[Records locating elements on screens]
>>>>

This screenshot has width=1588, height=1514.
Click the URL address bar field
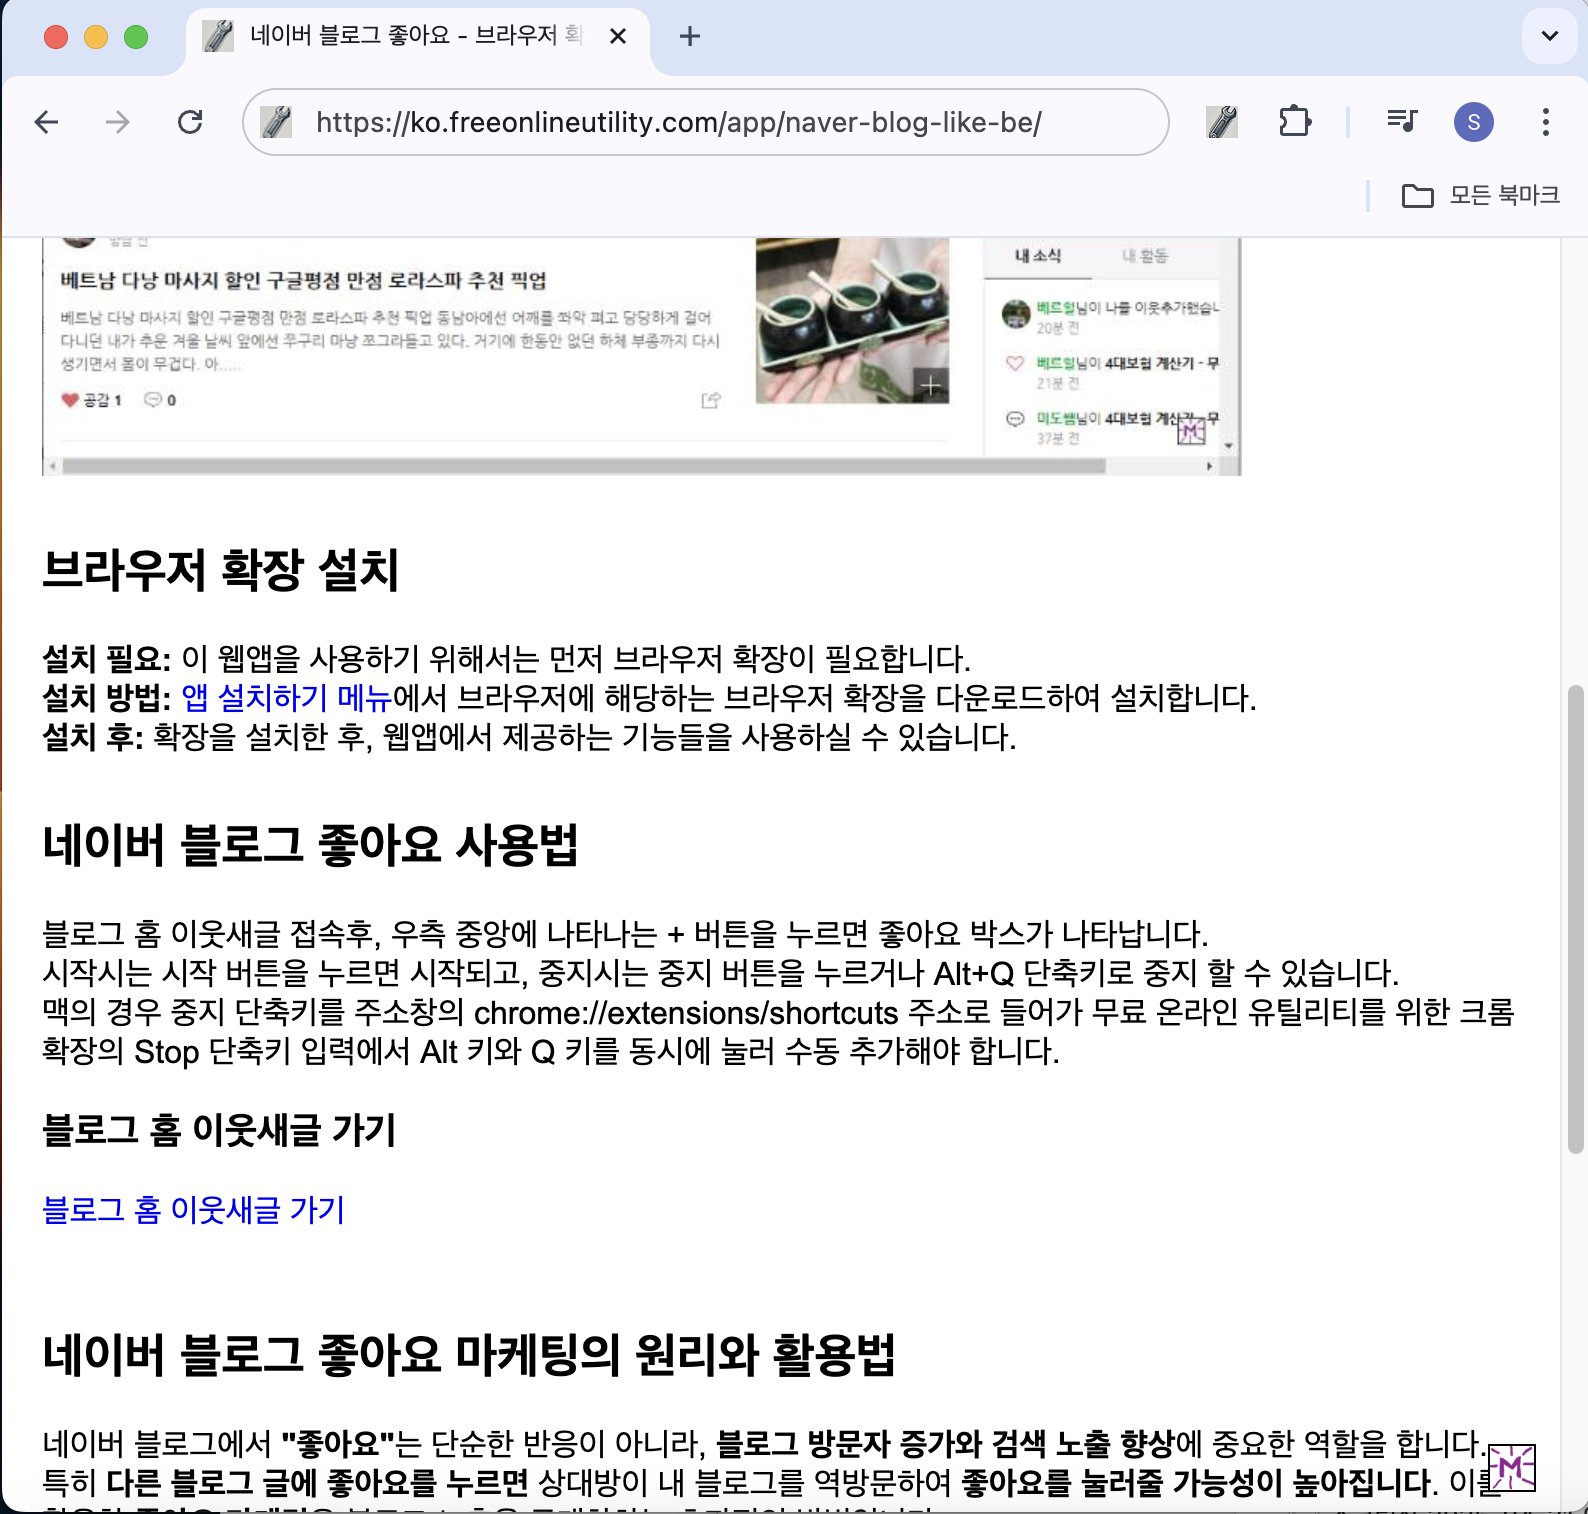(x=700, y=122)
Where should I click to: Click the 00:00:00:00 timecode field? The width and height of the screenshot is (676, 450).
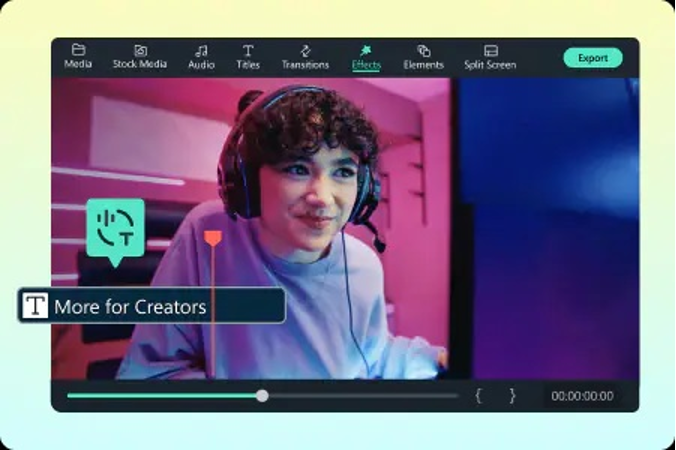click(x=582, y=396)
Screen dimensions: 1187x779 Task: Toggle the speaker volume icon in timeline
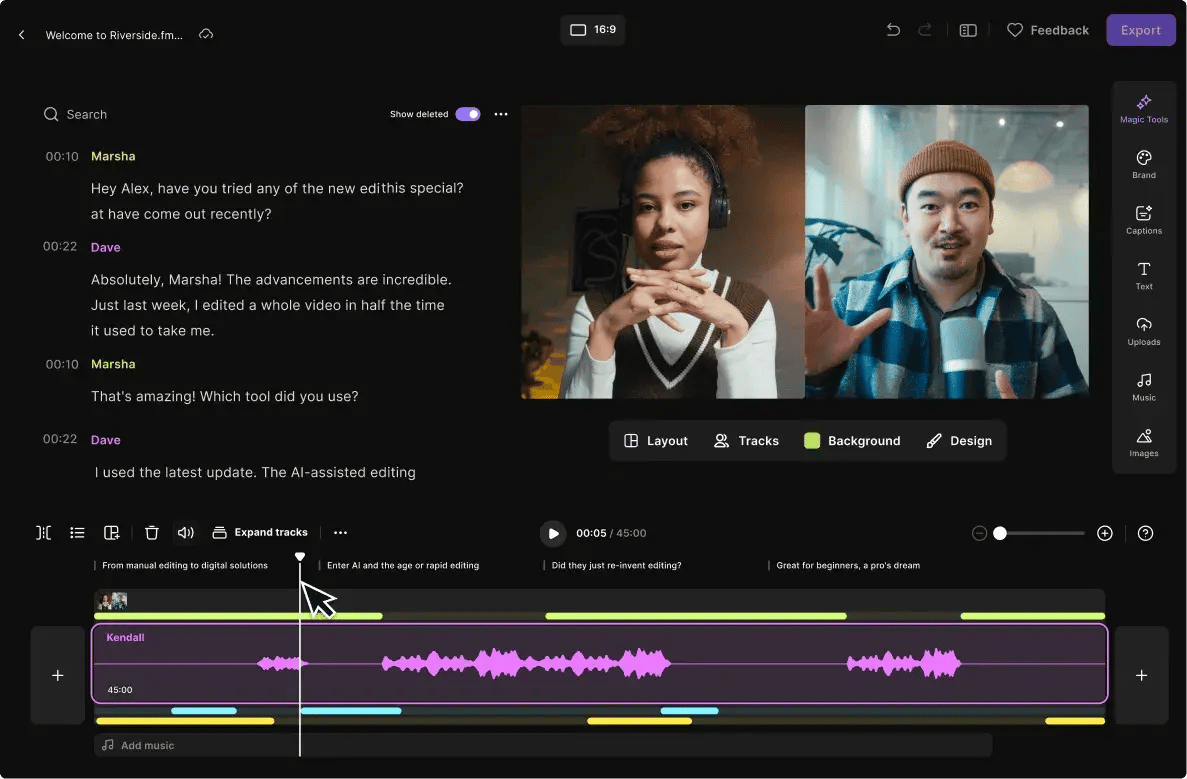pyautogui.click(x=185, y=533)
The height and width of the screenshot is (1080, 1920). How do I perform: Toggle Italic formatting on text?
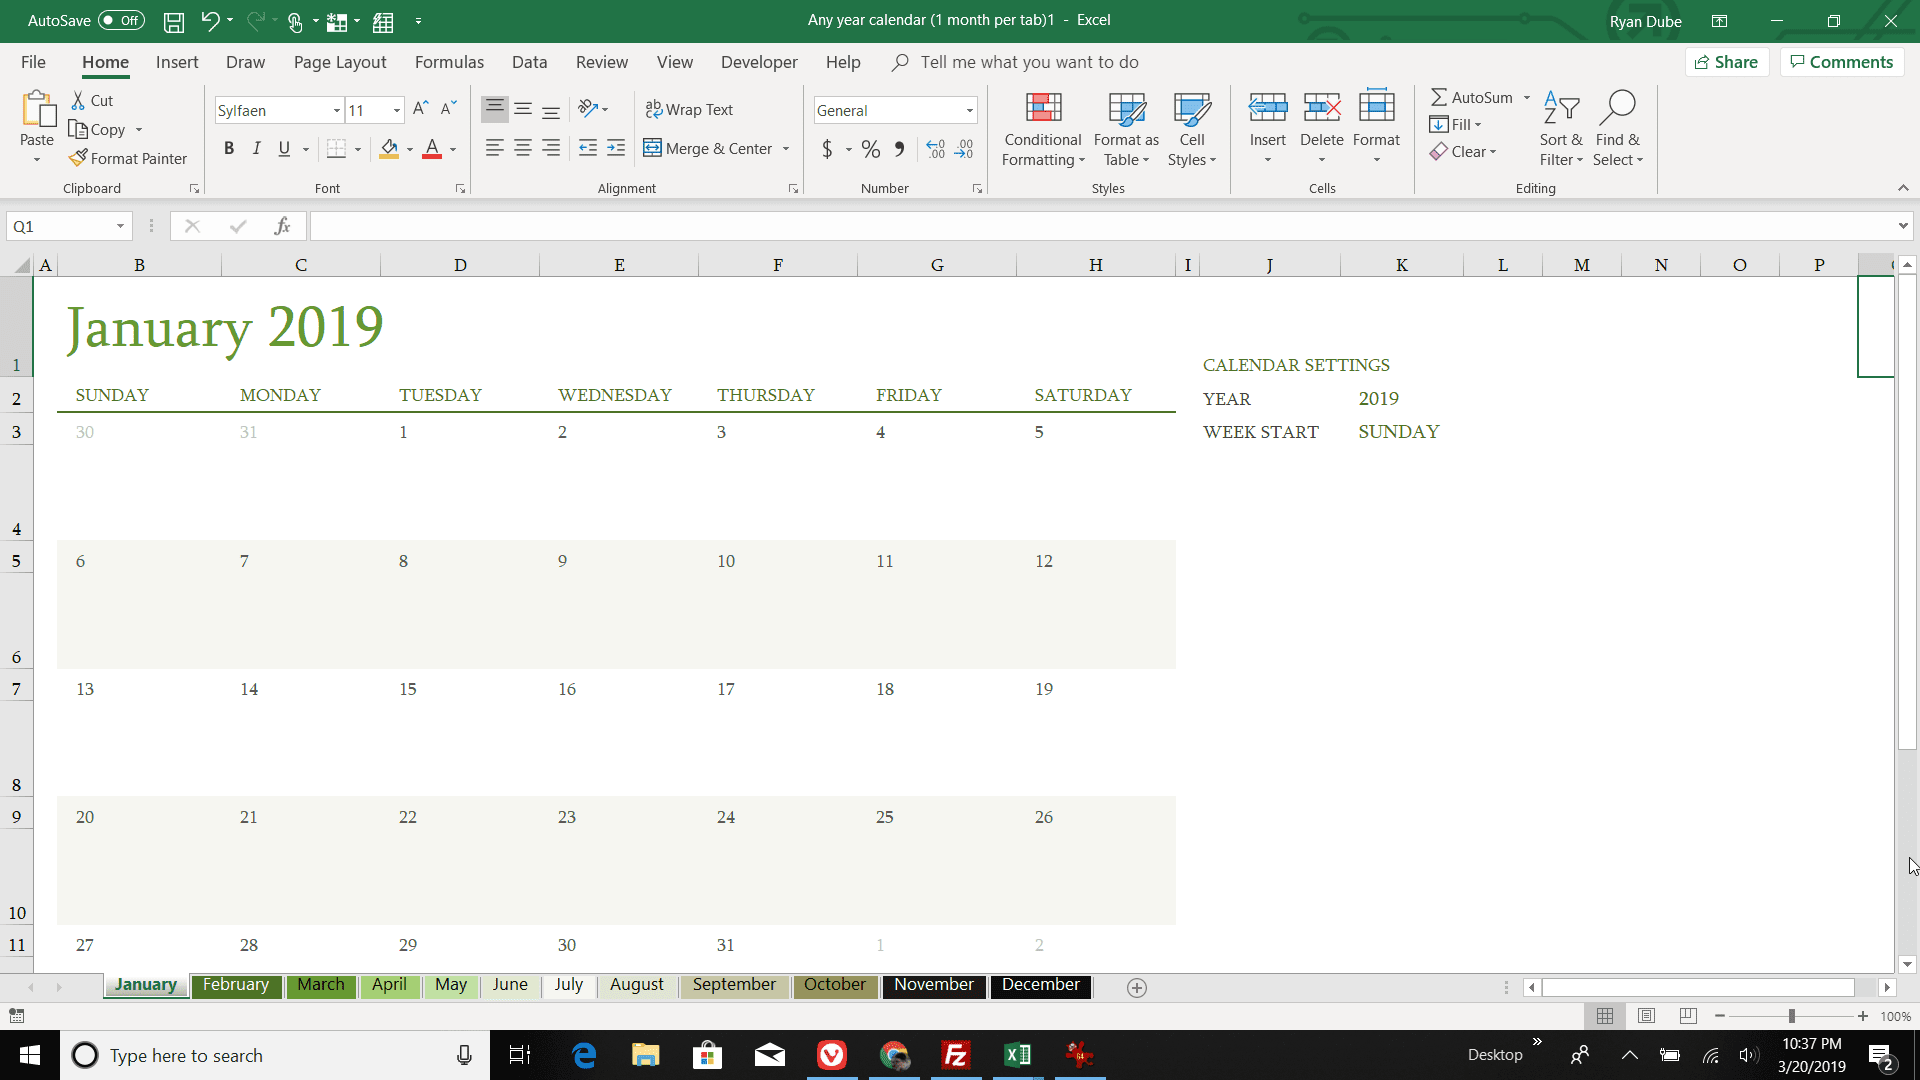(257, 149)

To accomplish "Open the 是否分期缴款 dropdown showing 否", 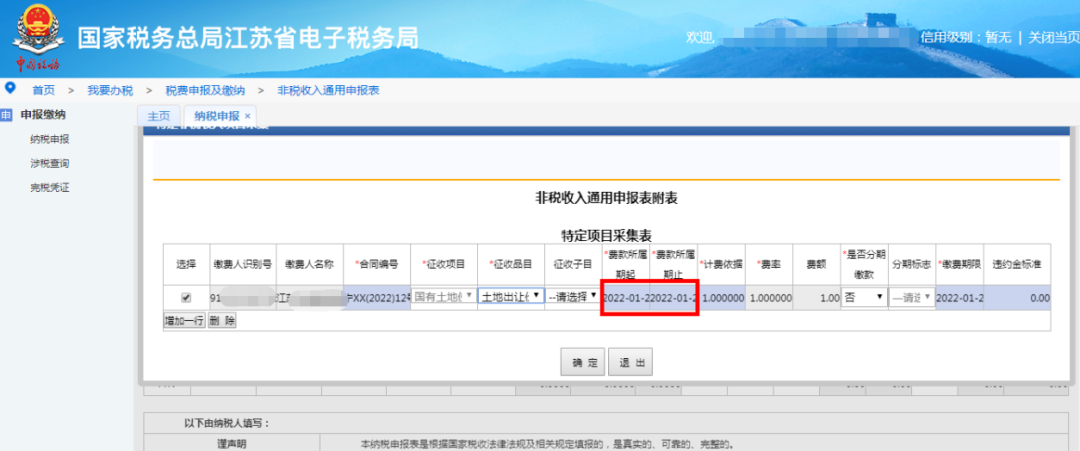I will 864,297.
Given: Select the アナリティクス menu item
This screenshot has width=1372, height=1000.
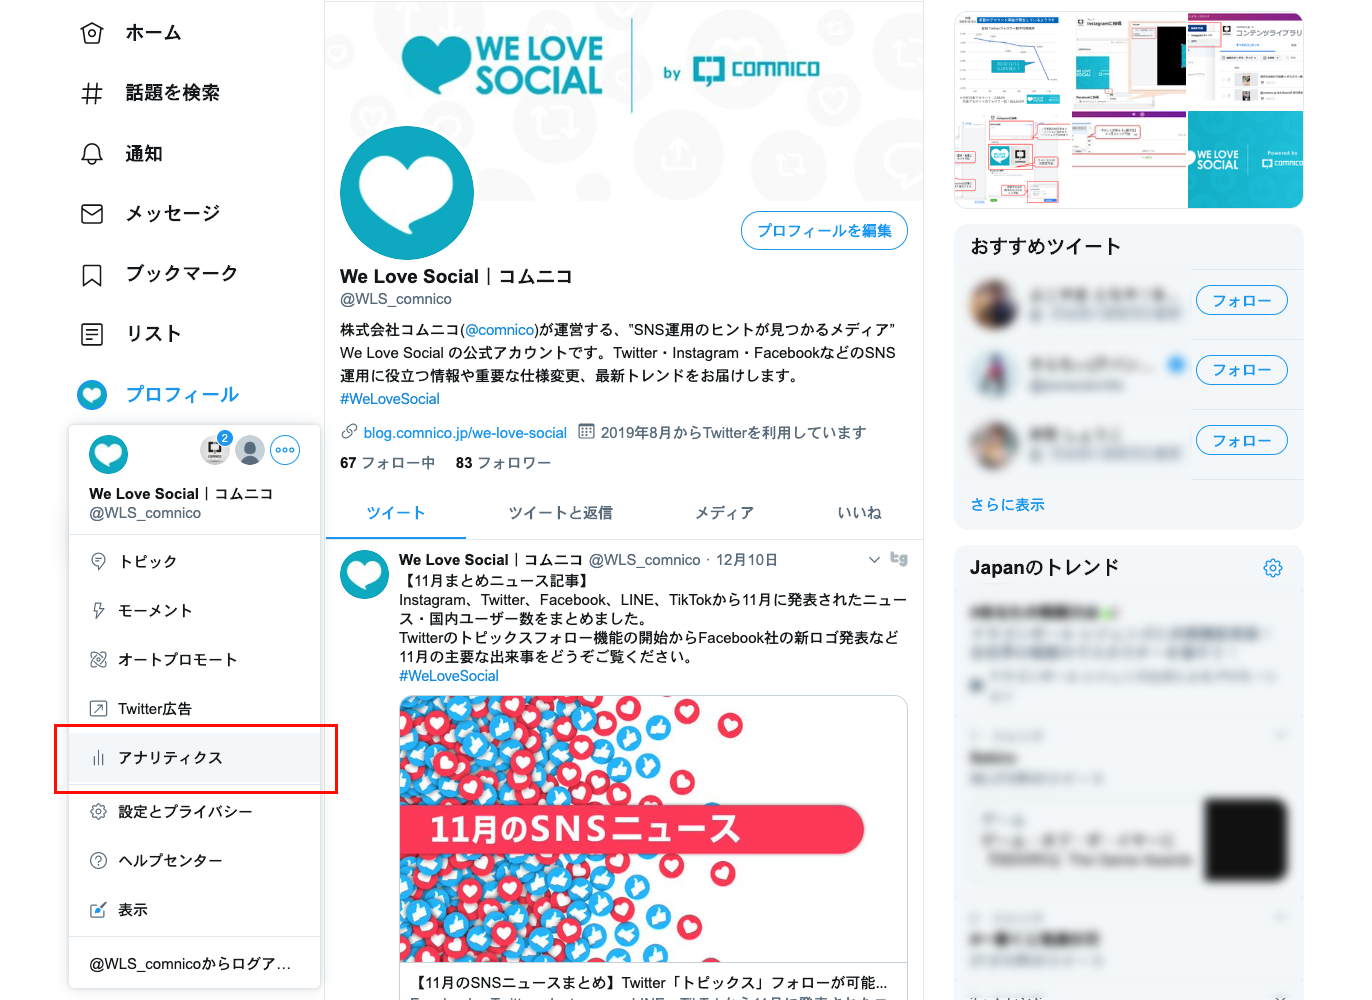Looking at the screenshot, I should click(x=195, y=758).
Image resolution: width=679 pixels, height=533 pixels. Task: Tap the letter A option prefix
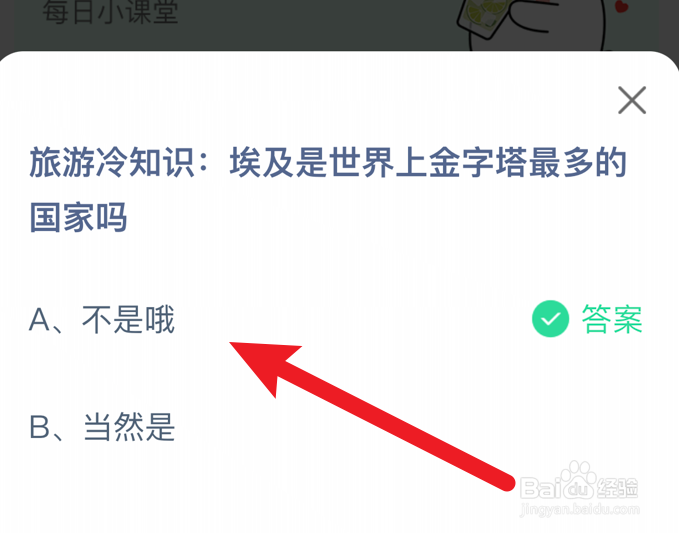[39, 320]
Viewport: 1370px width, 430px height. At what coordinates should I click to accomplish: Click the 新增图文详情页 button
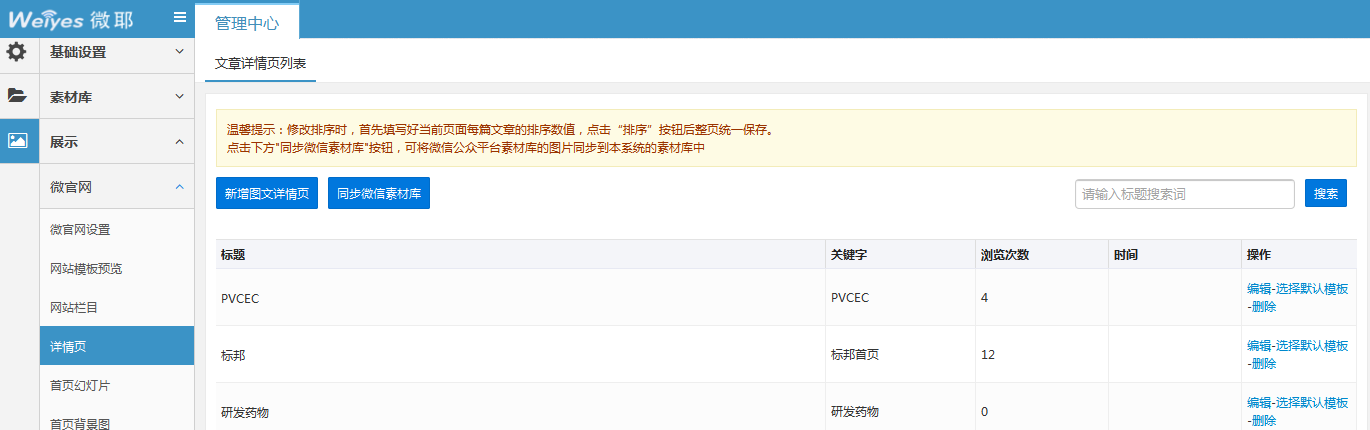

<<<<

**What needs to be done**
Reproduce the records from their beginning through the line containing "click(x=582, y=396)", including both ends. Omit the pictures from your reproduction.

**Result below**
This screenshot has width=1588, height=1514.
Click the URL address bar field
(x=700, y=122)
Where should I click to: Click the 00:00:00:00 timecode field? The width and height of the screenshot is (676, 450).
click(x=582, y=396)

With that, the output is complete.